I strained to hold my head up each time I accelerated the car on the 3-mile drive to my sister’s house. My neck felt loose, unstable, weak…I made it to her apartment and laid down, but the pain seemed to be getting worse. I called my friend Chrissy, an ER nurse at Sharp Memorial Hospital. Surely she would know what to do! Lucky for me she’d surfed early and had the day off.
“I’m on my way.” She said immediately.
She whizzed me off to the hospital and we walked in the back door, where she said she asked her doc co-worker to come have a look before deciding to check me into the ER.
Dr. Healy firmly recommended a CT scan, so Chrissy and the on-duty nurses—real live angels if you ask me– checked me into a room and stabilized my neck. As they tucked me under the blanket, I thought again and again how grateful I felt to be in such caring, capable hands. Shortly after, I was wheeled off and placed inside the CT tube. The metal machine whirled; my mind did too. Warm tears rolled down my cheeks. I was scared. Back in my room, the pain intensified and I finally succumbed to the offer for pain medication. Chrissy inserted the IV and I floated off on a morphine cloud awaiting the results…
Meanwhile Chrissy waited for the results to show up on the computer, “Radiology found no fracture!” We both sighed and smiled. She removed the brace. Just then, Dr Watt, director of the ER and a fan of my adventures stopped in to say hello. “I’m happy to meet you, but so sorry it’s here!” He said. The feeling was mutual! I’d been using his Surfline password that Chrissy had given me about a year prior…I never thought I’d get to thank him in person!
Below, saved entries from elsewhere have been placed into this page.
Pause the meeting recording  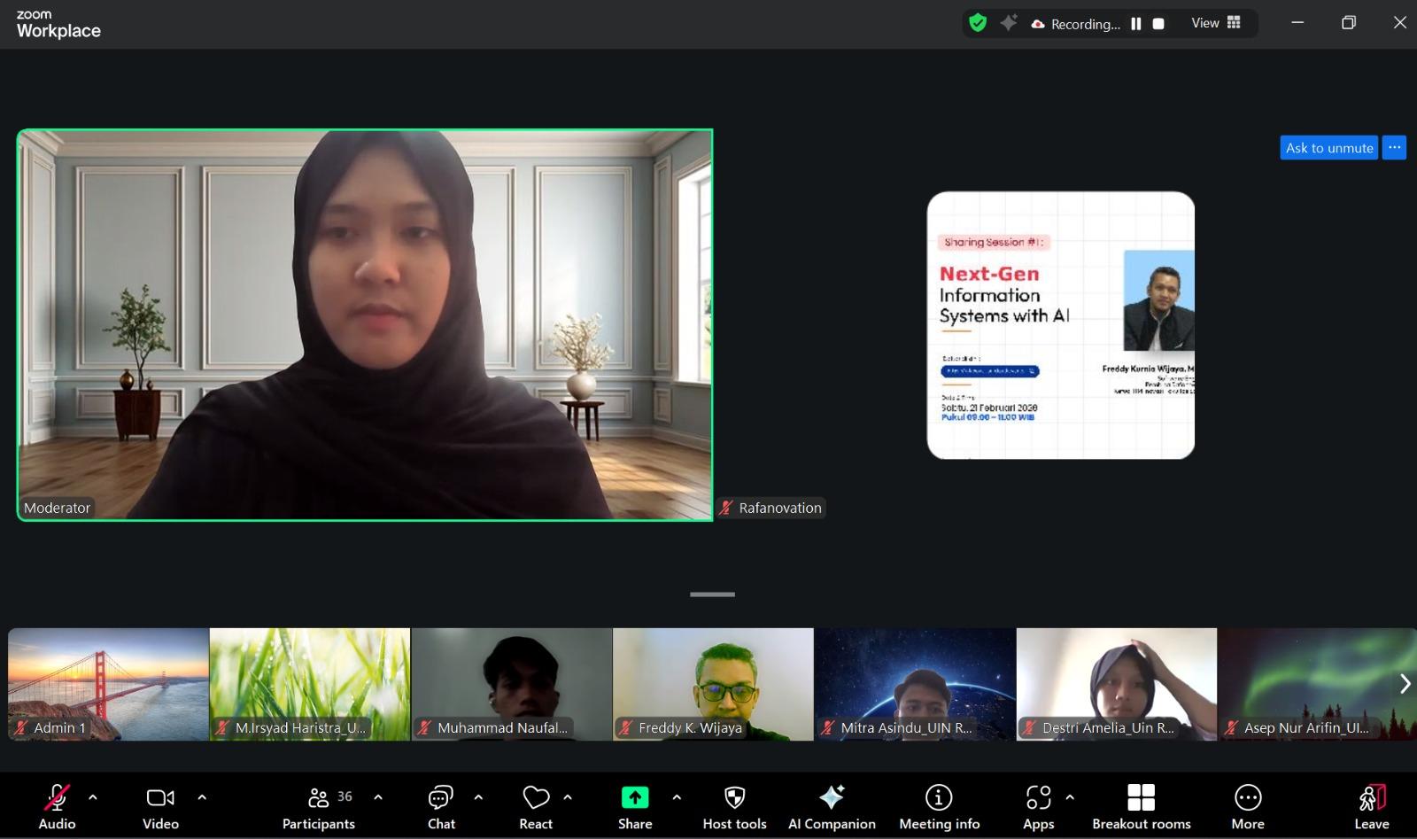coord(1136,24)
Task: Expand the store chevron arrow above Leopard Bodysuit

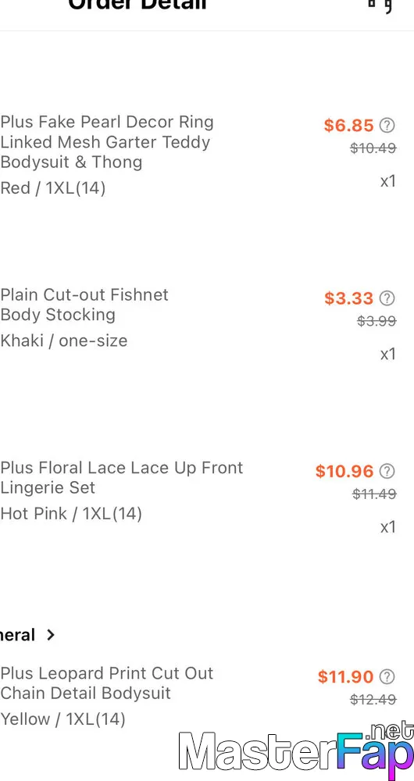Action: (x=50, y=634)
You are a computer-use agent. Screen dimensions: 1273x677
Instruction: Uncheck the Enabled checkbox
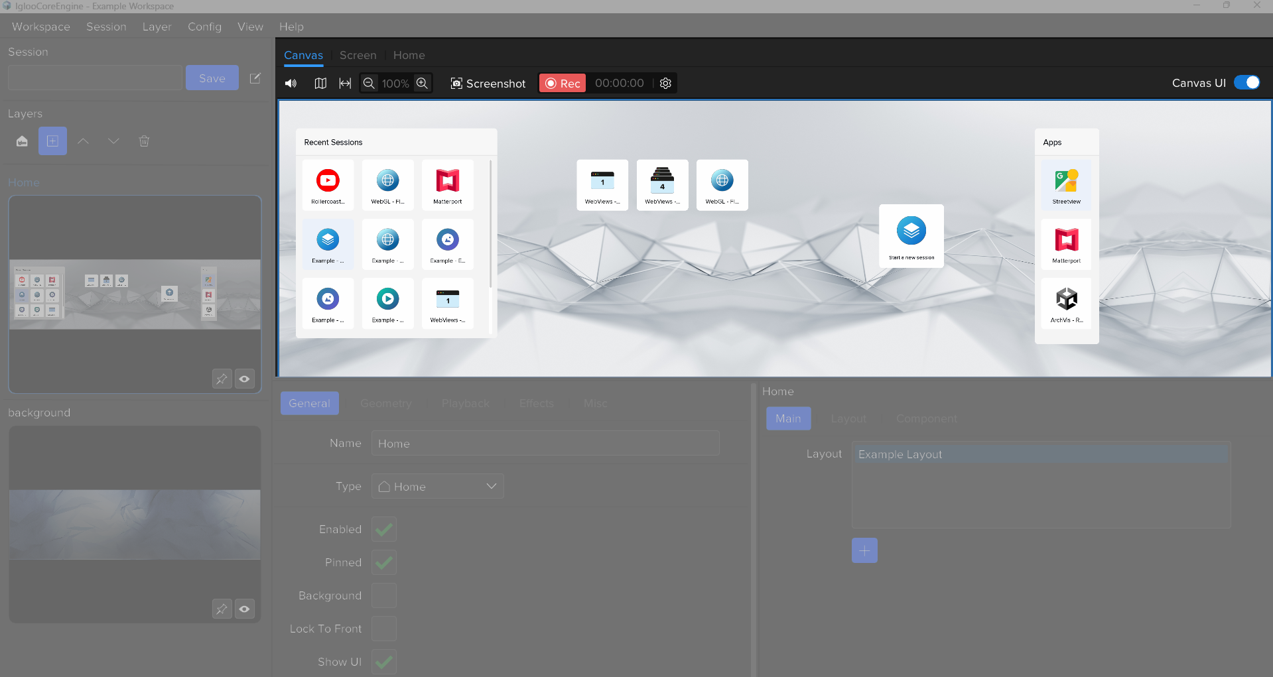pyautogui.click(x=384, y=529)
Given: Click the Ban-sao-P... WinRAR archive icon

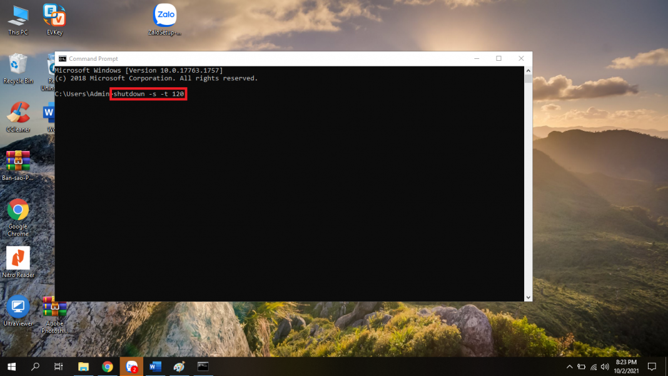Looking at the screenshot, I should pyautogui.click(x=18, y=162).
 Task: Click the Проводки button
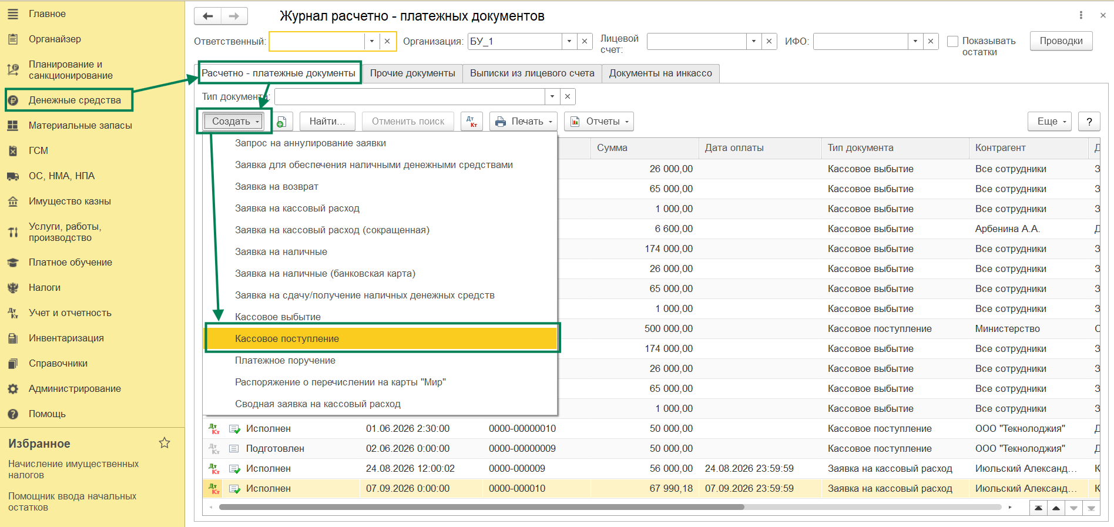[x=1061, y=41]
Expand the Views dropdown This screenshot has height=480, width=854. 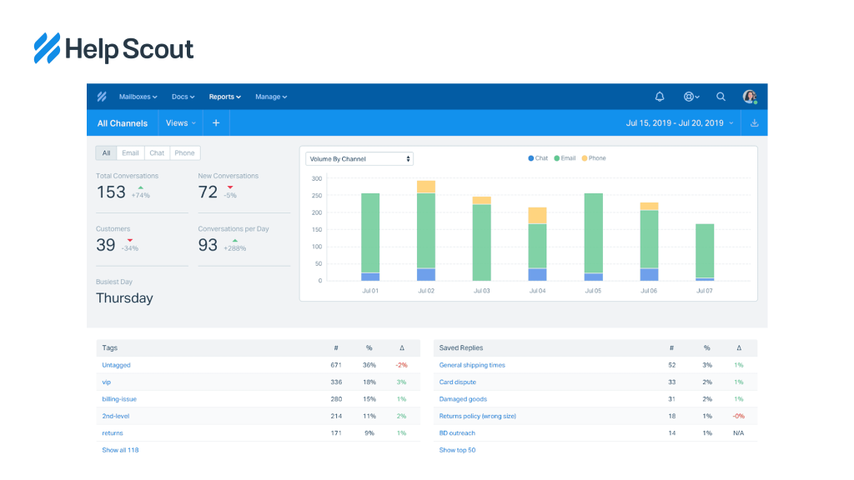pos(180,123)
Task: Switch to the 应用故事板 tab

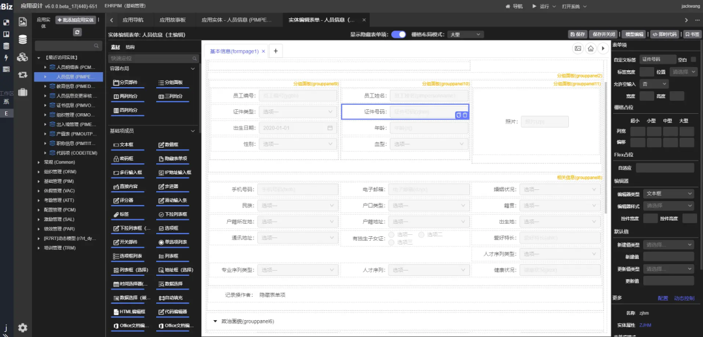Action: [172, 20]
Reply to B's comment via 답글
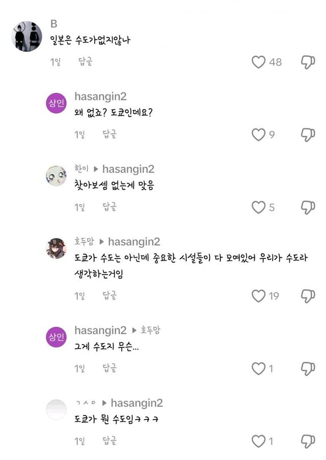This screenshot has height=460, width=326. coord(85,62)
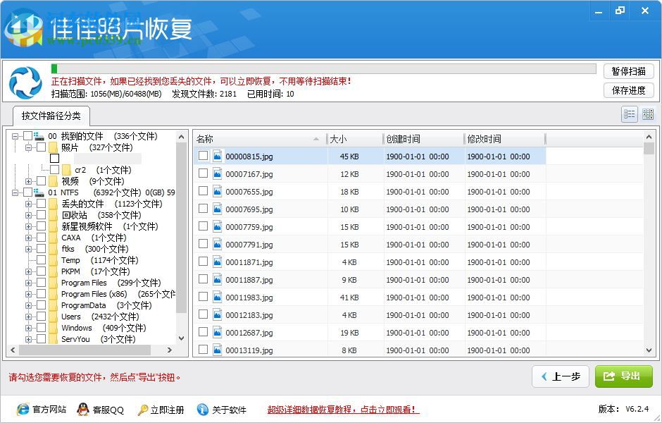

We were laughing about it as Dr Healy came rushing through the door. “Secure the collar!” He said. “There is a fracture at C3.” He’d reviewed the CT results himself and found the fracture of my spinous process at C3. Good work, Dr Healy!
After all the non-stop adventures, remote places, and constant risky business I’ve gotten up to in my short lifetime…it didn’t seem possible that I could break my neck bodysurfing benign beach break in sunny California!? But as unlucky as it seems, I was very lucky. Had the bone been crushed farther, enough to even lightly press on the nerves running through my spinal column, I could have been paralyzed to the extent that I could not even use my chest muscles to breathe. I’m still grasping this…so for now I’m grateful. Grateful to be alive!?! Grateful for the fabulous medical care I received (that includes you, Mom!) Grateful to be a tiny, (but living!!!) fleck in all the Grandness!